Ronald Sam
03/15/2025, 6:44 PMimport asyncio
from prefect import flow, task, get_run_logger
from prefect.concurrency.sync import concurrency
from random import randint, randrange
@task
async def my_coroutine(sem):
async with sem:
# critical section of code
sleeptime = randint(5,15)
print(f"Acquired - {sleeptime} sec")
await asyncio.sleep(sleeptime)
print(f"Released - {sleeptime} sec")
@flow
async def main():
sem = asyncio.Semaphore(3)
tasks = [asyncio.create_task(my_coroutine(sem)) for _ in range(10)]

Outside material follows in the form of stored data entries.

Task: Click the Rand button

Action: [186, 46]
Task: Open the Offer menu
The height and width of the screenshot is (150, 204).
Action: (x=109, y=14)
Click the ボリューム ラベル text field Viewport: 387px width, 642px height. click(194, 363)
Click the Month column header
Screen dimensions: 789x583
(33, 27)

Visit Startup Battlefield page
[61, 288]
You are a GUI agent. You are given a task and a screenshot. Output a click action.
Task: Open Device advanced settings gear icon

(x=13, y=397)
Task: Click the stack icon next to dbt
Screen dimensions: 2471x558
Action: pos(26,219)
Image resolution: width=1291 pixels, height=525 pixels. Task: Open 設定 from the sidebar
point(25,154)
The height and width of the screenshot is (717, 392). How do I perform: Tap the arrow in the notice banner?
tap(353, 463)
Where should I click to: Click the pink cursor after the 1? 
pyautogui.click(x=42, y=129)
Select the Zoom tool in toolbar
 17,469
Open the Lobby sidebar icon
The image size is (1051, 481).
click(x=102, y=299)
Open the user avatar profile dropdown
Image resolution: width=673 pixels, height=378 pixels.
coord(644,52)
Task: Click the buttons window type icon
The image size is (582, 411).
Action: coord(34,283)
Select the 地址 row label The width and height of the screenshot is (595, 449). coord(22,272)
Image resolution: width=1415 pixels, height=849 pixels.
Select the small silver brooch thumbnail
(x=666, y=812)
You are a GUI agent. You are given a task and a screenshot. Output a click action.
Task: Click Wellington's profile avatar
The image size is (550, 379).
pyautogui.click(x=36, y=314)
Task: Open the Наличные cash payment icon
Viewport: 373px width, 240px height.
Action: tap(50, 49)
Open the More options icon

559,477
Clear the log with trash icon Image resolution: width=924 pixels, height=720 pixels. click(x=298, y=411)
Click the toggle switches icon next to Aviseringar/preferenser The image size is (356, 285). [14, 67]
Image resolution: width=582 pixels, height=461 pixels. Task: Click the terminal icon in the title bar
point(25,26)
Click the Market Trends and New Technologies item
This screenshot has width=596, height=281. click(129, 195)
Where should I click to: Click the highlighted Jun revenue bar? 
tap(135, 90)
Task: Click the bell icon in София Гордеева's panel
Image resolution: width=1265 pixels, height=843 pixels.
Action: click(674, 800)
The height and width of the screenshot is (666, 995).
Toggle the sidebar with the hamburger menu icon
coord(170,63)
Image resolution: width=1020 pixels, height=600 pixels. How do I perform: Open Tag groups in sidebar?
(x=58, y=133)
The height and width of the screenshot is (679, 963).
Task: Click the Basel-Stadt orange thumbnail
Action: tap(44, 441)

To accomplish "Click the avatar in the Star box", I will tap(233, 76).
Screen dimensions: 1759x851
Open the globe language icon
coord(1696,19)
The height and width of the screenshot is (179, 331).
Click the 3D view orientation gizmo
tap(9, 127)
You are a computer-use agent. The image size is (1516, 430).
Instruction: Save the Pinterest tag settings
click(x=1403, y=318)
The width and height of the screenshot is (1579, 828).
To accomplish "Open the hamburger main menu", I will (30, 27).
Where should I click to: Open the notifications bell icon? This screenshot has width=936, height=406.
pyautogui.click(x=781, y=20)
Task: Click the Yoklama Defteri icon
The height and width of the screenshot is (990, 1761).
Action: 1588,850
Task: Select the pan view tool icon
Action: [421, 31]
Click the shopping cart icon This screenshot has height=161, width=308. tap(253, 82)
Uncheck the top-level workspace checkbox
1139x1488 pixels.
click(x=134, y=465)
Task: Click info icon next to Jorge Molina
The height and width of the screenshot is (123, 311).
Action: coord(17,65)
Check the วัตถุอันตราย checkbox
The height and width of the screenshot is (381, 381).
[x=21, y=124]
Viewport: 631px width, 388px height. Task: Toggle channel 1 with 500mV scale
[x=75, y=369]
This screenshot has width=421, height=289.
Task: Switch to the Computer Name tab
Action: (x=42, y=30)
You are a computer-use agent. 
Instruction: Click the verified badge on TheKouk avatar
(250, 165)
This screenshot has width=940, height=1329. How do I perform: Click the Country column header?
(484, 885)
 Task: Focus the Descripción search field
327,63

await asyncio.gather(*tasks)
asyncio.run(main())
Ryan Peden
03/15/2025, 7:32 PMfrom prefect.cache_policies import NO_CACHE
@task(cache_policy=NO_CACHE)
async def my_coroutine(sem):
#rest of your code
Another option is to let Prefect manage the maximum concurrency by giving your task a tag and then seting a concurrency limit on the tag. You'd use the tags
arg in the task decorator to add a tag, something like:
@task(tags=["my_async_task"])
async def my_important_task():
#rest of your code
There are a few ways you can set the concurrency limit on a tag: https://docs.prefect.io/v3/develop/task-run-limits
In this case, you could run something like this in your terminal:
prefect concurrency-limit create my_async_task 3
and then alter your flow and task to get rid of the manual concurrency handling. This might be a more "Prefecty" way to do it - let the orchestrator handle the complexity of concurrency management so your code doesn't need to deal with it.